Saturday, December 27, 2008

A stumble for the Republican Party

A recent story about four of the candidates vying for the Republican National Committee chairmanship indicates the troubles that may lie ahead for the GOP in its attempt to rebuild itself after its stunning electoral defeat this year:
Chip Saltsman, a candidate for chairman of the Republican National Committee, sent committee members this month a holiday music CD that included "Barack the Magic Negro," a parody song first aired in 2007 by talk show host Rush Limbaugh.

Created by conservative satirist Paul Shanklin, the song puts new lyrics to the tune of "Puff the Magic Dragon," and it is performed as if black activist Al Sharpton were singing it. Limbaugh played it after the Los Angeles Times ran an opinion piece with the same title, arguing that a vote for Barack Obama could assuage white guilt.

"A guy from the LA paper said it made guilty whites feel good, they'll vote for him and not for me cuz he's not from the hood," the song goes. "Oh, Barack the magic negro lives in DC, the LA Times they called him that because he's black but not authentically."
I'm sure Limbaugh thinks that Democrats who take offense at this ditty are simply proving the age-old truth that liberals have no sense of humor. (You won't get much argument there from Stephen Colbert.) And it is worth considering Clarence Page's defense of the song.

Still, I'm not sure that Republicans have earned the right to be hip and ironic on this subject. I found Sacha Baron Cohen's "Throw the Jew Down the Well" routine very funny, but I wouldn't feel comfortable if an Arab American organization began playing it. Sometimes you're just not in a position to be making certain kinds of jokes.

Another candidate for RNC chair is Katon Dawson, who recently resigned his 12-year membership in a whites-only country club.

When I read about these incidents, I have to think: are the Republicans out of their heads? They just lost a presidential election to a black man who received 96% of the African American vote. They know they cannot go on forever being the party of whites. If current projections are accurate, white Americans will be a minority less than half a century from now. To survive electorally, the Republican Party must make inroads into the African American community.

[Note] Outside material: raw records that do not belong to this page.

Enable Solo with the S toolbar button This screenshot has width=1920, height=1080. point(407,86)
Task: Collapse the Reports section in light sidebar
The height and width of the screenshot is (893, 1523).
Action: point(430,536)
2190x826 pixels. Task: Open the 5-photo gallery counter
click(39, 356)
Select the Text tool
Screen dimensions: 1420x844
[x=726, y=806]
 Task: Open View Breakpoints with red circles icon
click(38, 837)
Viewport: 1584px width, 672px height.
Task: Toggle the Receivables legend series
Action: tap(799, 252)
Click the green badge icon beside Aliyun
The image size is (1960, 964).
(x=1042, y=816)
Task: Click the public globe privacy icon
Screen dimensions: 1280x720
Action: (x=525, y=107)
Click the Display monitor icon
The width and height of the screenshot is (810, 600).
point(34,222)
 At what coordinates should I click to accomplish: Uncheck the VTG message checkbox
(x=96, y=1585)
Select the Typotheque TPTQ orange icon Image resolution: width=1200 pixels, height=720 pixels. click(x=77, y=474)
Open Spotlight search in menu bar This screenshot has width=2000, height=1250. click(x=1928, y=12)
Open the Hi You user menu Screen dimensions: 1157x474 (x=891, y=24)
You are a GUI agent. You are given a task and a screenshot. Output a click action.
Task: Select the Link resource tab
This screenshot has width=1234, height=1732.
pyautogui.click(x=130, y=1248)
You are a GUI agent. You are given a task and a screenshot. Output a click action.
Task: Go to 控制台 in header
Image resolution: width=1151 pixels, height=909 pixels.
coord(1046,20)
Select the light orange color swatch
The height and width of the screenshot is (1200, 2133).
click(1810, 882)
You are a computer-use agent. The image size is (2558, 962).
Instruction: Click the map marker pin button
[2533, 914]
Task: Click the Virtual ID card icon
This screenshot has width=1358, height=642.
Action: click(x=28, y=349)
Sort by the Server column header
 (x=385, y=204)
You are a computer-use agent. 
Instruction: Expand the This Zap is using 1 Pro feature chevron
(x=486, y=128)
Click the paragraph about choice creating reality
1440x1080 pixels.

Unfortunately, a situation like this may drive them toward careless tokenism, as it has in the past. There are currently two African Americans running for RNC chair, Michael Steele and Ken Blackwell. As a Marylander, I am all too familiar with Steele. He may pass the Joe Biden test for black politicians--he is "articulate and clean and a nice-looking guy." The trouble is, he's also a bit of a nitwit.

I will mention one anecdote from his unsuccessful Senate run in 2006. A Roman Catholic, Steele was talking before the Baltimore Jewish Council when he was asked about his views on stem-cell research. His answer became the most notorious remark of his campaign: "You of all folks know what happens when people decide they want to experiment on human beings, when they want to take your life and use it as a tool. I know that as well in my community, out of our experience with slavery, and so I'm very cautious when people say this is the best new thing, this is going to save lives."

Jews did not take kindly to that remark. Somebody, somewhere along the line, should have informed Steele that Jews, unlike Catholics, overwhelmingly support embryonic stem-cell research. I think most Jews would respect any Catholic politician who took a principled stand on the issue. But if there is any sure way for a non-Jew to irritate a Jewish audience, it is by making an inappropriate Holocaust comparison. What was Steele thinking?

Still, I was willing to cut him some slack. Many capable politicians have said dumb things from time to time, and I don't like our gotcha culture where one regretful remark follows a politician around for the rest of his career. But I was not impressed by how Steele handled the aftermath. He quickly apologized for the remark, but he then proceeded to make an incoherent flip-flop on the issue. He stated that he actually supports embryonic stem-cell research--just so long as it doesn't destroy the embryo.

The rest of his campaign ran along similar lines. Maybe he didn't stand a chance: he was in an uncomfortable position as a conservative in a very liberal state. But Robert Ehrlich, a Republican, managed to win one term as governor with a good triangulation effort that attracted many Democrats. Steele didn't have that finesse. He seemed to lack both vision and leadership.

As for Ken Blackwell, the other black politician running for RNC chair, I know nothing about him. But the name! I mean, can we get any more subtle? I can imagine it now. "Meet our new token black, Mr. Blackwell."

If Republicans can find someone with the stature of Colin Powell or Condi Rice, they might be in good shape. But their credibility problem among blacks cannot be solved just by having blacks in prominent positions.

After all, polls show that African Americans tend to hold some conservative views, yet they continue to vote overwhelmingly Democrat. Though they aren't uncritical of the Democratic Party establishment, as the Clinton-Obama fight earlier this year demonstrated, they see the Republican Party as an old white boys' club. If Republicans want their votes, the first thing they're going to have to do is purge their party of any hint of racism. Since blacks are the future, a party that continues to alienate them will have no future.